Catch up on stories from the past week (and beyond) at the Slashdot story archive

 



Forgot your password?
typodupeerror
×
User Journal

Journal Journal: DOCTYPE declarations for versioning information

Over at Anne's journal there is a debate about using DOCTYPE declarations as versioning information. For example, the external subset for HTML 3.2 is different from the external subset for the HTML 4.01 family. There are also different external subsets for each "subversion" in the HTML 4.01 family. i.e. Transitional, Strict, and Frameset versions. Some people think this doesn't work. My opinion is that DOCTYPE declarations can be used to specify version information for the following reason:

  1. Say you have two documents with identical DOCTYPE decarations. Both the internal, external, and root element declarations are the same. Then you can say their syntactic doctypes are identical. The structure of each document must conform to the same SGML rules.

  2. The two documents could have different semantic doctypes though. That is, the meaning content in one document could mean something totally different in the other one even though they both conform to the same syntax rules in the DTD. For example, say the "rel" attribute is defined with character data content in the DTD. One document may specify that the rel attribute specifies a relationship and should be a character string; the other could specify that those attributes specify links and should be URI references.

  3. There could also be syntatic differences not captured by the syntatic doctypes. For example one spec may indicate that "name" and "id" attributes MUST have identical content if both are present; however, this is impossible to specify in a DTD.

  4. Therefore, the content of the external and internal subsets can not be used to differentiate between languages or versions of a single lanugage like HTML. There could be different syntatic or semantic meaning not captured by the doctype.
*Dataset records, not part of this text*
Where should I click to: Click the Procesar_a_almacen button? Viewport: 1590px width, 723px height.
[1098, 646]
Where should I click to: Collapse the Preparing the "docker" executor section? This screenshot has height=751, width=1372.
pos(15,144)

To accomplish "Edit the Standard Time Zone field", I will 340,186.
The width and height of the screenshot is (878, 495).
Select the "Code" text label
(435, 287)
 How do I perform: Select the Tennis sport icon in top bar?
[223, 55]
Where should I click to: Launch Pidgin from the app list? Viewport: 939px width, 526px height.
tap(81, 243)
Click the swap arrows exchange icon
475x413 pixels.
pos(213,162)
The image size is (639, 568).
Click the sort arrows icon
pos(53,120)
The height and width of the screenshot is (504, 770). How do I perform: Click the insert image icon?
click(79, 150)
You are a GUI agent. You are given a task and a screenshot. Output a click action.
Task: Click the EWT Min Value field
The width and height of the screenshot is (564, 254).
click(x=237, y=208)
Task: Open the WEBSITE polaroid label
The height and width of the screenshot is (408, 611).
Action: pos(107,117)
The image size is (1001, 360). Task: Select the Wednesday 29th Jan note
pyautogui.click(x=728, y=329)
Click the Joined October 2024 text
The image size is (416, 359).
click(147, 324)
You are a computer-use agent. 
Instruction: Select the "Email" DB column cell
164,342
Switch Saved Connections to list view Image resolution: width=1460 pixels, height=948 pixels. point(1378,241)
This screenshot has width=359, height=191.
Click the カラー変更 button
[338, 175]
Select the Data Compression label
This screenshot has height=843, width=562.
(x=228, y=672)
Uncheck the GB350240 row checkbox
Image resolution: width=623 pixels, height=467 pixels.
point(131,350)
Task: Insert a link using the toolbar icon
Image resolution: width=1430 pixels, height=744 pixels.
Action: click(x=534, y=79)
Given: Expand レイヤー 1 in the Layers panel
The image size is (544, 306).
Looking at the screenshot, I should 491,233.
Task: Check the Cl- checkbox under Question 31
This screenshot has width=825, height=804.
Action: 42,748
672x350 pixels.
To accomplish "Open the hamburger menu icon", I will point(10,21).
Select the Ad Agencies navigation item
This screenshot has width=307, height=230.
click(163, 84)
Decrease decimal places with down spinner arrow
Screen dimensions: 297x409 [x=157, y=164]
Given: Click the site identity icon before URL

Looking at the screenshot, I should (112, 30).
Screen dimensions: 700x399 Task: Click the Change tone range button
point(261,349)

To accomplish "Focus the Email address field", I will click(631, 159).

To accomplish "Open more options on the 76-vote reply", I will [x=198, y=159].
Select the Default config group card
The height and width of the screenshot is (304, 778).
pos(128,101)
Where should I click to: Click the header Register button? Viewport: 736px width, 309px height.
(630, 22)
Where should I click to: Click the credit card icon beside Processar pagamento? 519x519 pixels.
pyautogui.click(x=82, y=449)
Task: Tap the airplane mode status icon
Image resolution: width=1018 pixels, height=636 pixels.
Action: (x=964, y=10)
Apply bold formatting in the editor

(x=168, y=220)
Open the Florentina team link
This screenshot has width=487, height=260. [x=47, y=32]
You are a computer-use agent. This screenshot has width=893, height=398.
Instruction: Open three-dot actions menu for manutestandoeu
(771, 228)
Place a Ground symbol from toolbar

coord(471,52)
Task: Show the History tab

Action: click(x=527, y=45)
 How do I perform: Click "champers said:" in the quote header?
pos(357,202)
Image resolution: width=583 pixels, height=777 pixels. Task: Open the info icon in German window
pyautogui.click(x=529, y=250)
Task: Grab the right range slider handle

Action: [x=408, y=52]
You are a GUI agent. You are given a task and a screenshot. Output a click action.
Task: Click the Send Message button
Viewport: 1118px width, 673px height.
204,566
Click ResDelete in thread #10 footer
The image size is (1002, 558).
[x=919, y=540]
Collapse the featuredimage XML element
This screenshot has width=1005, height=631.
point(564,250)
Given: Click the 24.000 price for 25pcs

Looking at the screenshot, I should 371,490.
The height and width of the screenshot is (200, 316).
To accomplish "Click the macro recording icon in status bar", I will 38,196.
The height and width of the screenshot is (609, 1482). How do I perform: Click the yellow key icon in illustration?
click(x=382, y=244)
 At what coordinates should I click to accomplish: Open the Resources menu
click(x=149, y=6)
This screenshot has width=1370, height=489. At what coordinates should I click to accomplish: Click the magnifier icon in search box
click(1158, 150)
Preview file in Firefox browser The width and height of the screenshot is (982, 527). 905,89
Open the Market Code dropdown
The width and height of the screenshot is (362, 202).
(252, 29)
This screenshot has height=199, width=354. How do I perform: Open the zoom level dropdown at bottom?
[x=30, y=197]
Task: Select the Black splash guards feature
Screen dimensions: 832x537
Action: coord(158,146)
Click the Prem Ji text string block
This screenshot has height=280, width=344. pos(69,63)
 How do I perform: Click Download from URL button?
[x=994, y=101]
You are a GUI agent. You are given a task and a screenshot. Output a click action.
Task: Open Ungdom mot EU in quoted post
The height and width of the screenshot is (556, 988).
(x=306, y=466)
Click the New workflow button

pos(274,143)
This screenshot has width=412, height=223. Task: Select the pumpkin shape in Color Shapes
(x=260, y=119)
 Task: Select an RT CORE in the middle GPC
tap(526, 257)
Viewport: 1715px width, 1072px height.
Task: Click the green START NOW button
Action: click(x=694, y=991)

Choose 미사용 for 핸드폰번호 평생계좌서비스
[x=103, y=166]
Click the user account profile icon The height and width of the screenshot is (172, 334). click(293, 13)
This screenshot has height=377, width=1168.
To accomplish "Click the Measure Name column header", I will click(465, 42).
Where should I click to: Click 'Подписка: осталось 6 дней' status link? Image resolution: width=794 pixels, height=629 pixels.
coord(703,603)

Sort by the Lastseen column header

  5. External subsets are specified with either a Formal Public Identifier (FPI) or a URI reference to a DTD. However in practical applications a FPI uniquely identifies a resource just like a URI, so I'm going to assume both are the same for this line of reasoning, and I'll call both DTD names. DTD names have the following property: the owner of the name gets to determine what it means. For HTML's DTD names specified by the W3C, only the W3C gets to say what they mean, for example.

  6. Therefore, it is legal for a DTD names to indicate the doctype for a single language including semantic and syntatic requirements not captured in the content of the DTD. The meaning of the HTML 4.01 Strict doctype string is unambiguous even though the DTD's content may not specify all of the semantic or syntatic requirements of HTML 4.01 Strict.

  7. If you change the external subset's DTD name, it may or may not refer to the same language. Even if the external subset contains the same content, other requirements not encoded by the DTD could be different. Therefore, you can ONLY use the cannonical DTD names for unambiguously identifing the resource with third parties.

  8. Even when using cannonical DTD names, if you change the root element then you might no longer conform with the specification. For example, changing the root element while using HTML 4.01 strict's DTD name violates the global structure semantics of HTML 4.01 strict. Therefore, the document is not valid HTML even though it is syntatically valid SGML. Note that the DTD name still specifies the particular language you are using even though the content of resolving the DTD name is not enough to validate the document as HTML.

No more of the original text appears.